El General soltó una corta carcajada.
-“¿Y podemos estar seguros de que algunos de estos que acaban de salir corriendo como gallinas no han tenido algo que ver en ello?...”
 El muchacho se encogió de hombros.
-“Si me permite un consejo…” - continuó el General.-  “Cuando lleguen no se resista. Usted es un buen soldado y puede hacer carrera en el ejército, mande quien mande, a fin de cuentas todos creen defender a la Patria…”  
Unas rápidas pisadas de botas se escucharon ascendiendo las escaleras, al poco varios hombres uniformados, bien armados y con brazaletes que les identificaban como revolucionarios, se presentaron ante ellos. El joven oficial se puso en pie y levantó los brazos siendo desarmado rápidamente. Dos soldados se acercaron hasta el General y le miraron con curiosidad y sorpresa.
-“¿Es usted…?”
Preguntó uno de ellos, él afirmó con leve movimiento de cabeza.

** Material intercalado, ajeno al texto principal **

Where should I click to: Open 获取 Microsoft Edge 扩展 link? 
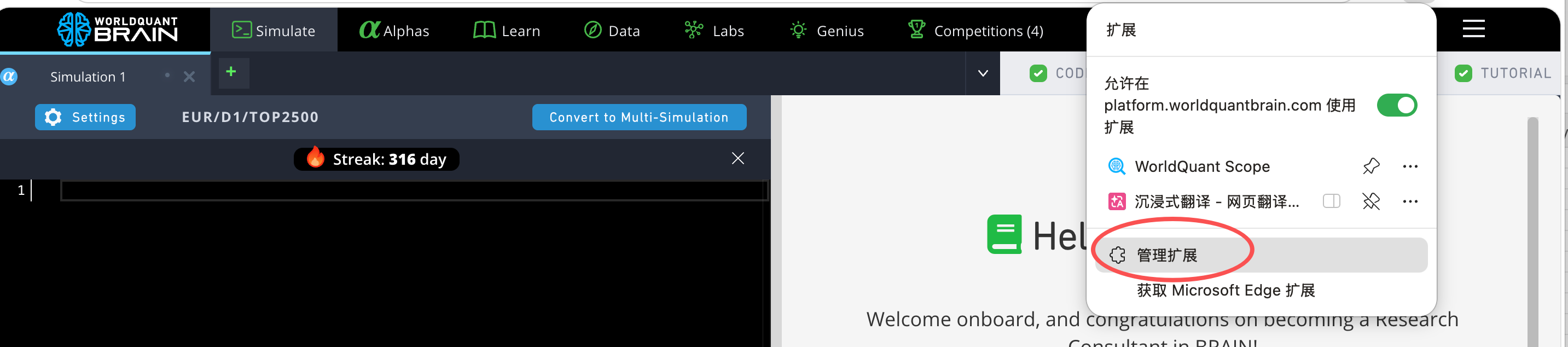coord(1226,291)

-“Señor, el Presidente está aquí… parece… que nos estaba esperando.”-Dijo uno de ellos por su transmisor.
-“¡Quietos, no hagan nada! ¡Ahora subo!” -Se escuchó al otro lado de la línea.
Casi al instante de nuevo unos pasos ligeros por la escalinata y una multitud de hombres armados aparecieron curiosos ante ellos. Un joven oficial se acercó ante el general y se cuadró:
-“Capitán Torres, Señor. Tengo el deber de informarle que queda detenido por ejército del pueblo.”
El viejo militar se puso en pie.
-“Cumpla con su deber, Capitán.” -Y luego señaló el maletín.- “No se olviden de esto, creo que al nuevo Gobierno le puede interesar.”
El Capitán cogió la cartera y miró a sus hombres en cuyos rostros se dibujaba la sorpresa. El General observó a su alrededor y detuvo sus ojos en uno de los cuadros que representaba la salida de los defensores de Zaragoza, los cuales, orgullosos de sí mismos y seguros de haber hecho lo justo, abandonaban la ciudad destruida ante las tropas invasoras quienes formadas en perfectas filas les presentaban su respeto.
-“Mire, Teniente, esto es lo que he intentado decirle todo este rato…”
Salida de los defensores de Zaragoza_1893_Maurice Orange

Todos se volvieron hacia la pintura.
-“Tras la derrota, la fe en tus ideales permanece intacta y siempre queda la ilusión de alcanzar la victoria algún día… Tras la victoria… ¡ay las victorias!... tras la victoria comienzan a llegar los desengaños y las desilusiones…” -Se volvió hacia el Capitán.- “Cuando ustedes quieran. Pero, por favor, Capitán, les pido que respeten todo esto.” -Dijo abarcando con sus manos todo el entorno.
-“Señor, nosotros no somos unas bestias.”
El viejo militar esbozó una triste sonrisa.
-“Eso pensaba yo también cuando llegué por primera vez aquí…”
Y el General y su ayuda de cámara descendieron la escalinata flanqueados por una guardia de honor de quienes acababan de vencerles.